23 jun. 2004

Malvar jugadores


Hay una final línea que separa a los jugadores llamados a ser superclase y los destinados, simplemente, a ser muy buenos jugadores. Los primeros, tipo Pau Gasol, Rudy Fernández o Raúl López, se abren paso de forma natural, casi todo entrenador con algo de luces le hace un hueco en las rotaciones y, antes de darse cuenta, están saliendo en los quintetos inciales de sus equipos.

Sin embargo, hay jugadores que no son tan buenos como para pasar directamente desde el equipo junior a jugarse las habichuelas en la ACB o, simplemente, necesitan algo más de madurez que otros. Esos son los jugadores que deberían hacer grande a una selección nacional, pues un Pau Gasol y un Raúl López no dejan de ser dos figuras a las que, si las rodeas de jugadores mediocres poco podrán hacer.

Leo que Unicaja recupera al cedido Fran Vázquez y que el F.C. Barcelona renueva a Marc Gasol. En principio parecen buenas noticias para la ACB y para los jugadores. Sin embargo, son pocos los grandes entrenadores que saben que tienen que arriesgar un poco cada partido dándole algún minuto de más al jugador joven de futuro para que se vaya haciendo, aún a riesgo de no sacarle el máximo rendimiento posible a su equipo ese día.

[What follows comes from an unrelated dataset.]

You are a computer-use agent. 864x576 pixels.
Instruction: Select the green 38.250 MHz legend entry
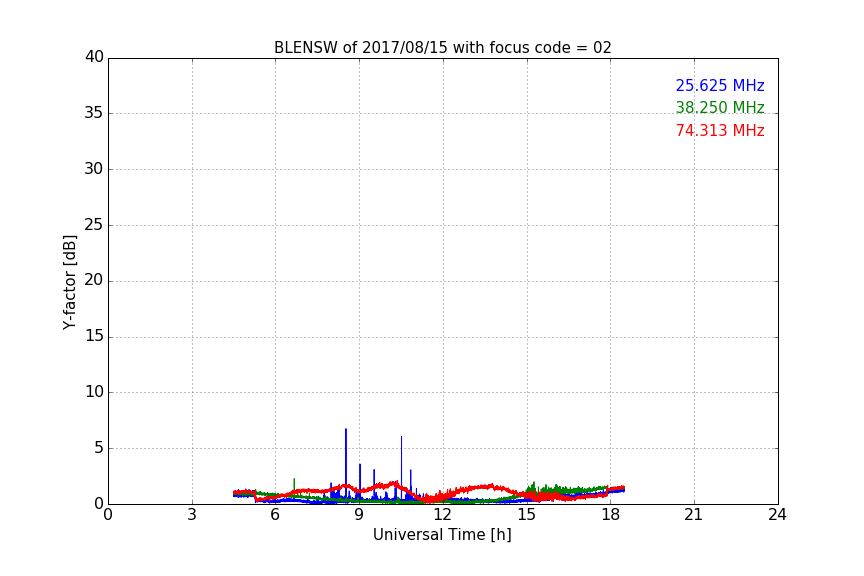coord(719,108)
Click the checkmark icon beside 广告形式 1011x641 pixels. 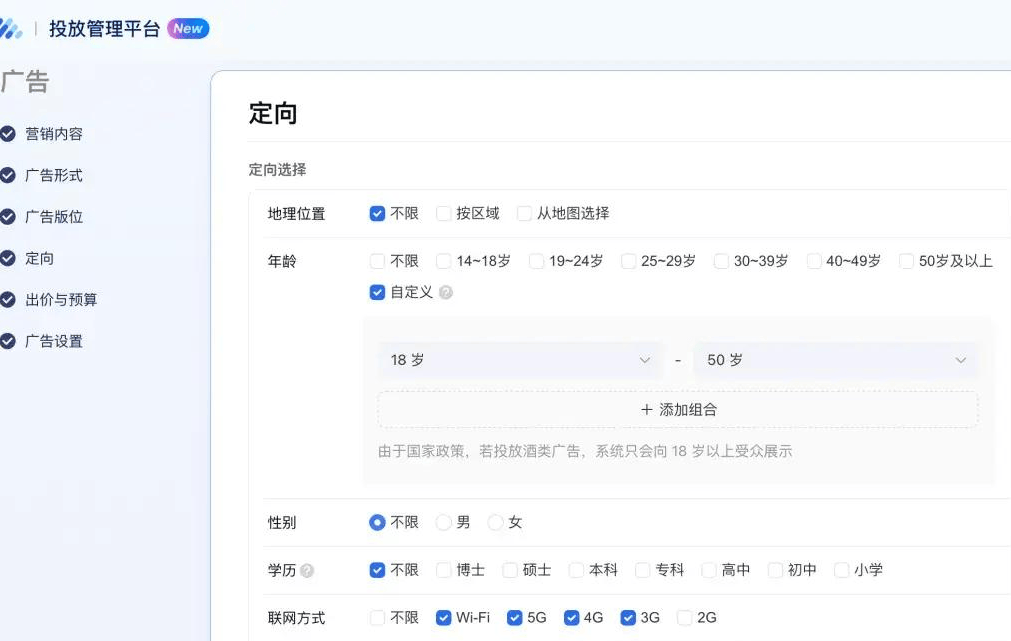[8, 176]
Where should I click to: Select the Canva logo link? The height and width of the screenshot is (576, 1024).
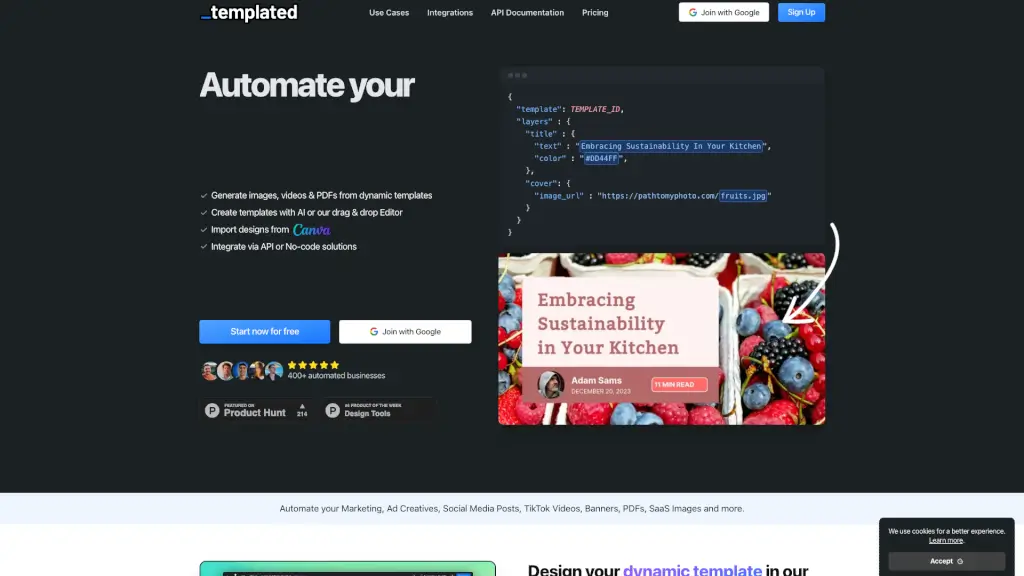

No todos los entrenadores están dispuestos a arriesgar hoy para tener un gran jugador pasado mañana. La razones son obvias: no todos los entrenadores son realmente tan buenos como para detectar los futuros grandes jugadores, el miedo a perder un buen sueldo influye bastante y, cómo no, pocos están dispuestos a invertir arriesgando partidos a cambio de formar un buen jugador que, a los pocos meses, le deje a uno para irse a uno de los grandes o, porqué no, a la NBA.

Espero que tanto Scariolo como Pesic, a los que tengo por grandes entrenadores, sean capaces de 'invertir' en estos jugadores, y que lo hagan ya, que no esperen a sacarlos a pista sólo cuando rindan como el americano de turno desde el primer día..., o más. Porque esa es otra. La de jugadores nacionales que, jugando al mismo o superior nivel que el americano (o extranjero en general, vamos) tienen que contentarse con gritar y mover la toalla porque simplemente son blancos y del país.

De acuerdo que es humano el ser cobarde, el dejar el peso del tema en manos del americano pues, los entrenadores también saben de ese complejo de inferioridad que solemos tener los españoles: si es americano será bueno, ¿no?. Ese prejuicio lo conocen a la perfección Pesic y Scariolo, no en vano ellos han salido, en una parte al menos, beneficiados por él pues, aunque son grandes entrenadores, una parte de su caché (creo que pequeña en su caso) depende directamente de su condición de extranjeros.

Ese prejuicio no se da con los jugadores jóvenes. Al contrario. Ellos tienen que demostrarlo todo desde el principio. Muchos terminan malvándose de tanto reposar el culo sobre la madera del banco.

A ver si nos alegran la próxima liga estos, y otros, chavales.